# [Problem]
For each line of the data below that holds "dựng", copy the line.

# [Input material]

+-------+

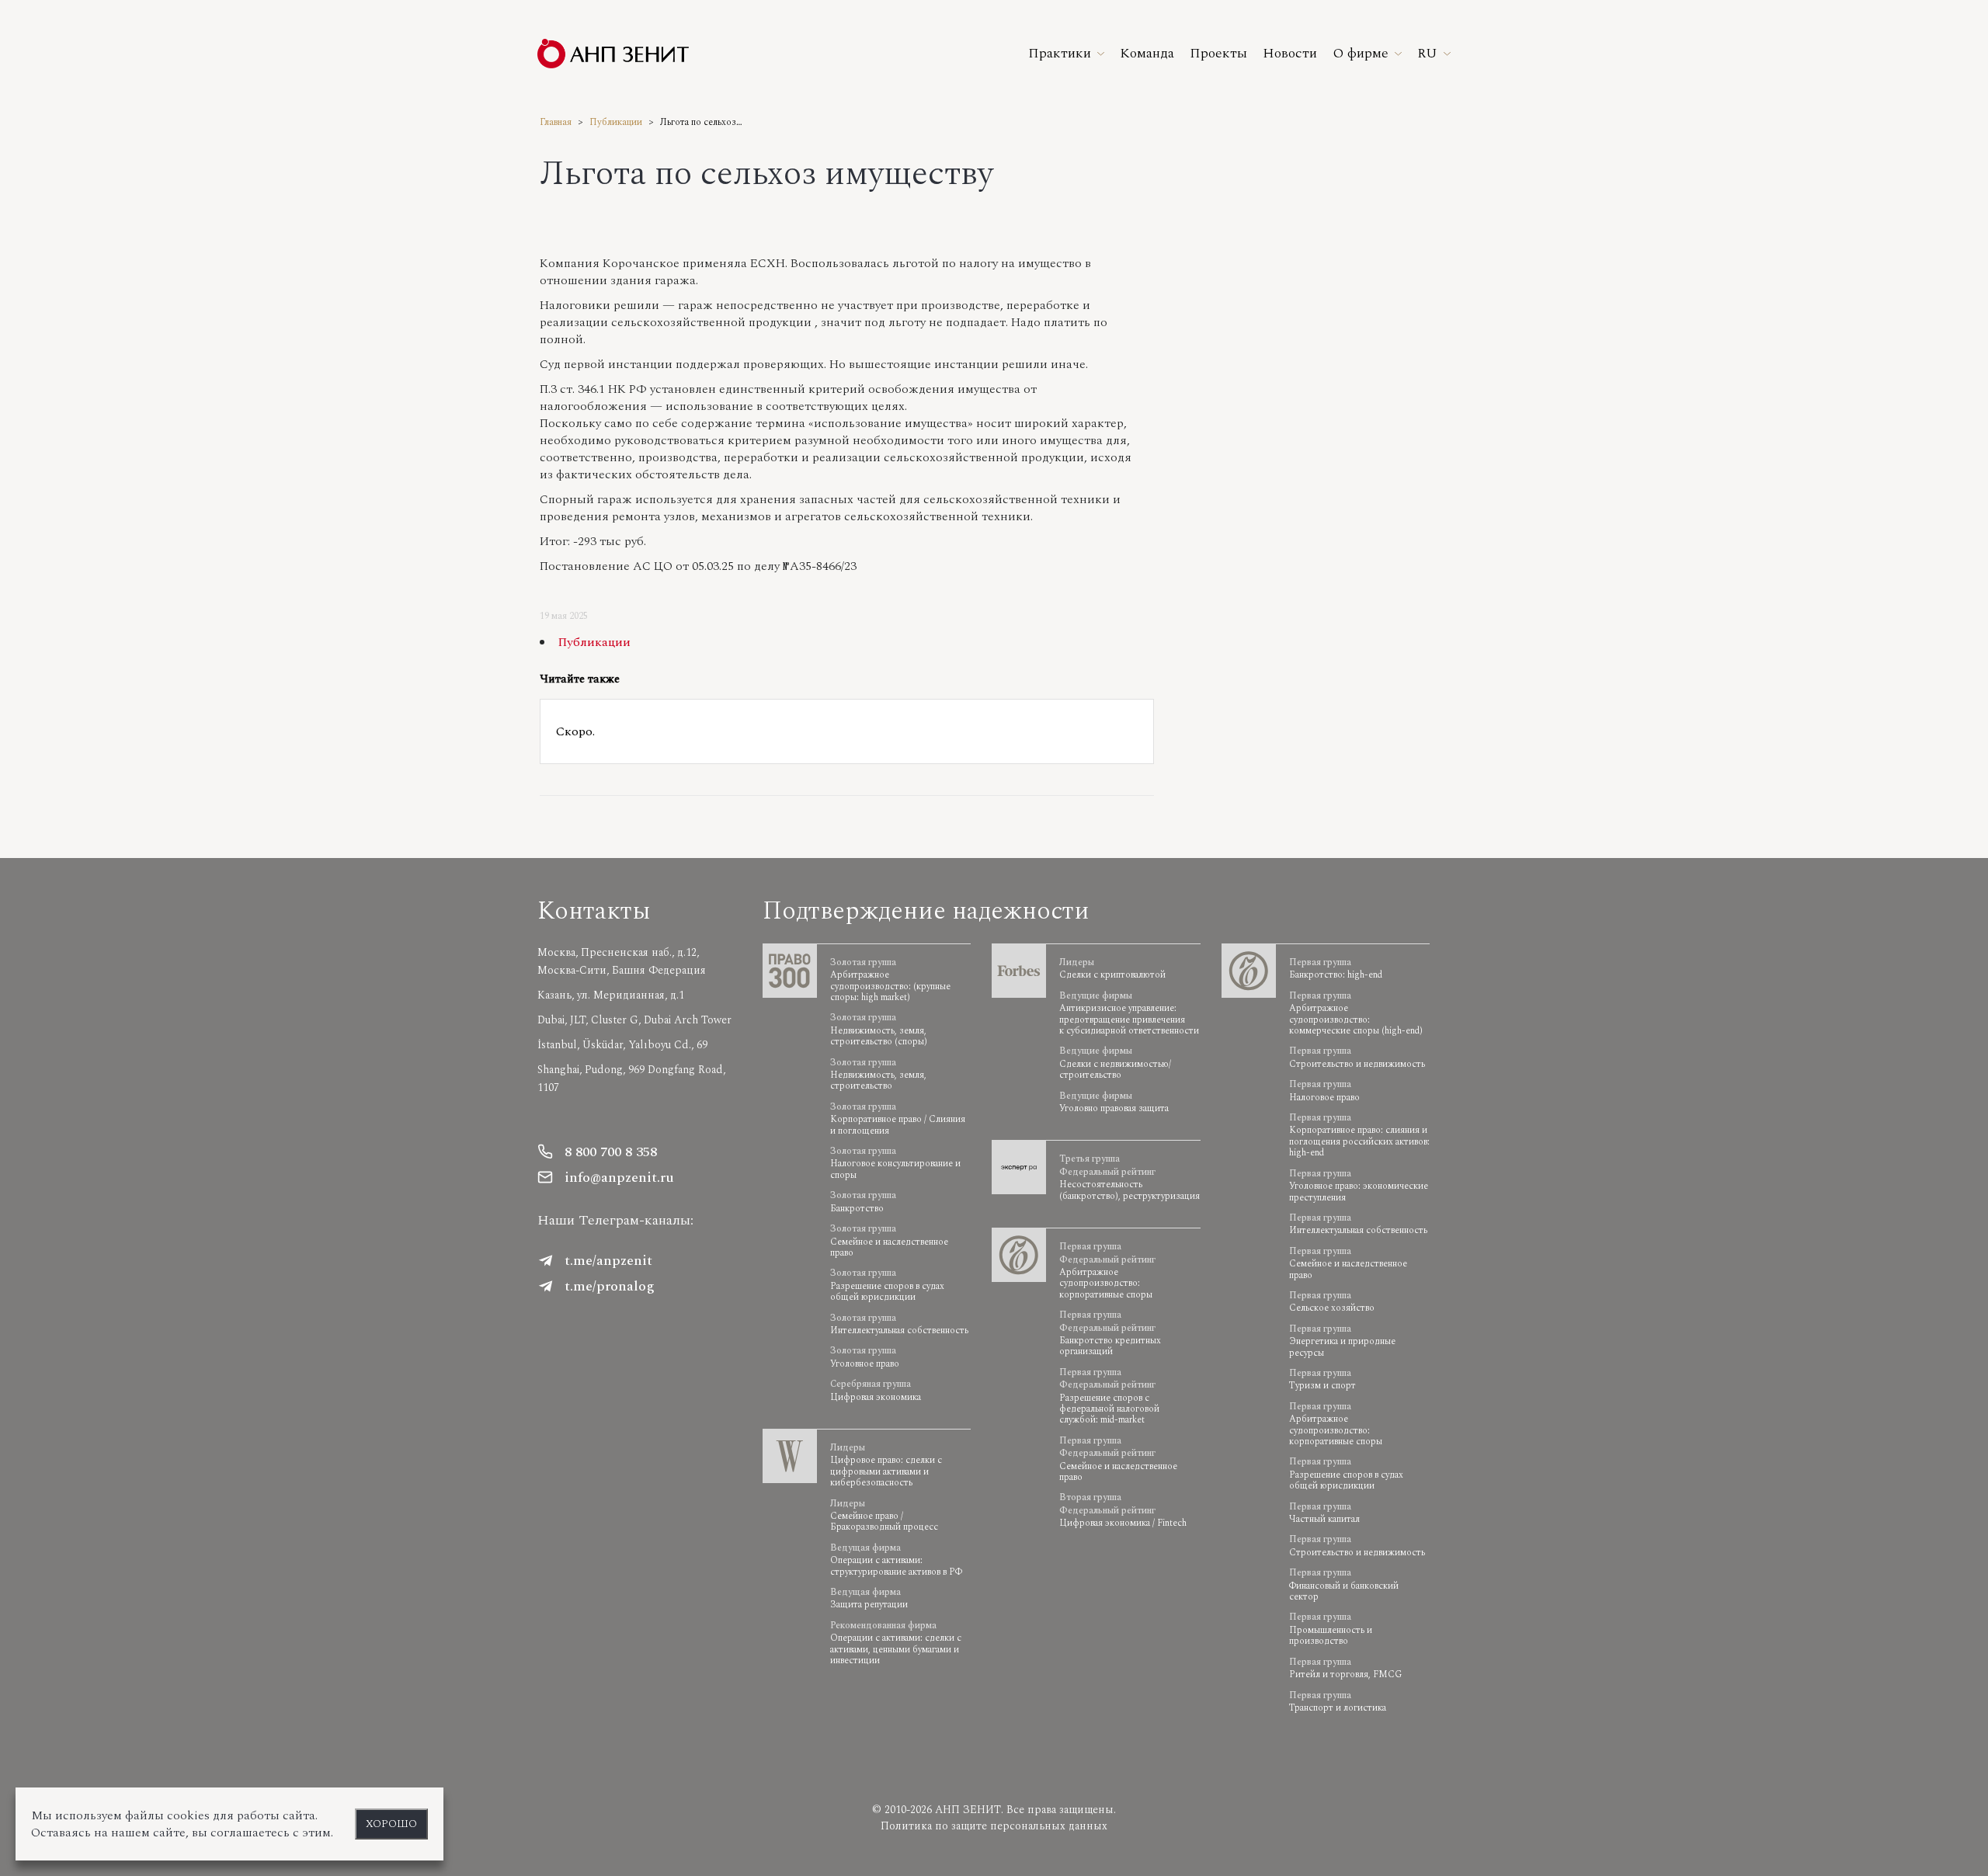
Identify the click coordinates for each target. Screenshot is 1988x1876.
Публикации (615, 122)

+-------+

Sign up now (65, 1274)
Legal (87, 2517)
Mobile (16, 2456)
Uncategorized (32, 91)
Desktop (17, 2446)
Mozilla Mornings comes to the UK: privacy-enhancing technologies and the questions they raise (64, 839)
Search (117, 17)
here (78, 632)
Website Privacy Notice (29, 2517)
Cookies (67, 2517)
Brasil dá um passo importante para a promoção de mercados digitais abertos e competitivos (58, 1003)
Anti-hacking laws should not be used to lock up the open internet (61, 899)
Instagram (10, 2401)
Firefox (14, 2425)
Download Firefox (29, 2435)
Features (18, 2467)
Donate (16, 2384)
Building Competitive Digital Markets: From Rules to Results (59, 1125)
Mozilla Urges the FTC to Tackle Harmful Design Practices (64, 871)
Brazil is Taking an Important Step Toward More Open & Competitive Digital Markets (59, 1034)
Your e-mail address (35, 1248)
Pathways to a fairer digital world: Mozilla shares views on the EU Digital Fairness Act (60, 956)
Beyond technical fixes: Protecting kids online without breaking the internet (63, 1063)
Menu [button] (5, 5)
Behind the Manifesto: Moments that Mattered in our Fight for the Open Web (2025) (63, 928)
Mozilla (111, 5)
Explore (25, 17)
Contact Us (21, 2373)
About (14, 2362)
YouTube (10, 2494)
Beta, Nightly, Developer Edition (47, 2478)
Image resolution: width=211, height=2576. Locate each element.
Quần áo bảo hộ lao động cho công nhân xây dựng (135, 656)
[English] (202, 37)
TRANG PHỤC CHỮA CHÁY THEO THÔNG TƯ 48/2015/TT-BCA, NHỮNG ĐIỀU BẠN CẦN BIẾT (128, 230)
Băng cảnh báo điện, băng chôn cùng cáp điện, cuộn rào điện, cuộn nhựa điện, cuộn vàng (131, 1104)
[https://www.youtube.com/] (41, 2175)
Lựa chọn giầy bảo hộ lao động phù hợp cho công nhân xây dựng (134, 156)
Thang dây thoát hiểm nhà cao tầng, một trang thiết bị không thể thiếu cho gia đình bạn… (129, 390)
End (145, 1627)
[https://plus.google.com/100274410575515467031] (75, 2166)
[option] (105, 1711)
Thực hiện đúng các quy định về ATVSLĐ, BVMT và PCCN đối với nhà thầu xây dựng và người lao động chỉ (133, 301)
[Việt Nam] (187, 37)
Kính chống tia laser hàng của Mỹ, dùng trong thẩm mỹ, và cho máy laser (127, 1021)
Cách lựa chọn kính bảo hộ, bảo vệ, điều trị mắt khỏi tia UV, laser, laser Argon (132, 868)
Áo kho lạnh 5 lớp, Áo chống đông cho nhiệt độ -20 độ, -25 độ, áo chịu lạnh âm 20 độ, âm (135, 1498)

+-------+

# [Reply]
Quần áo bảo hộ lao động cho công nhân xây dựng (135, 656)
Lựa chọn giầy bảo hộ lao động phù hợp cho công nhân xây dựng (134, 156)
Thực hiện đúng các quy định về ATVSLĐ, BVMT và PCCN đối với nhà thầu xây dựng và người lao động chỉ (133, 301)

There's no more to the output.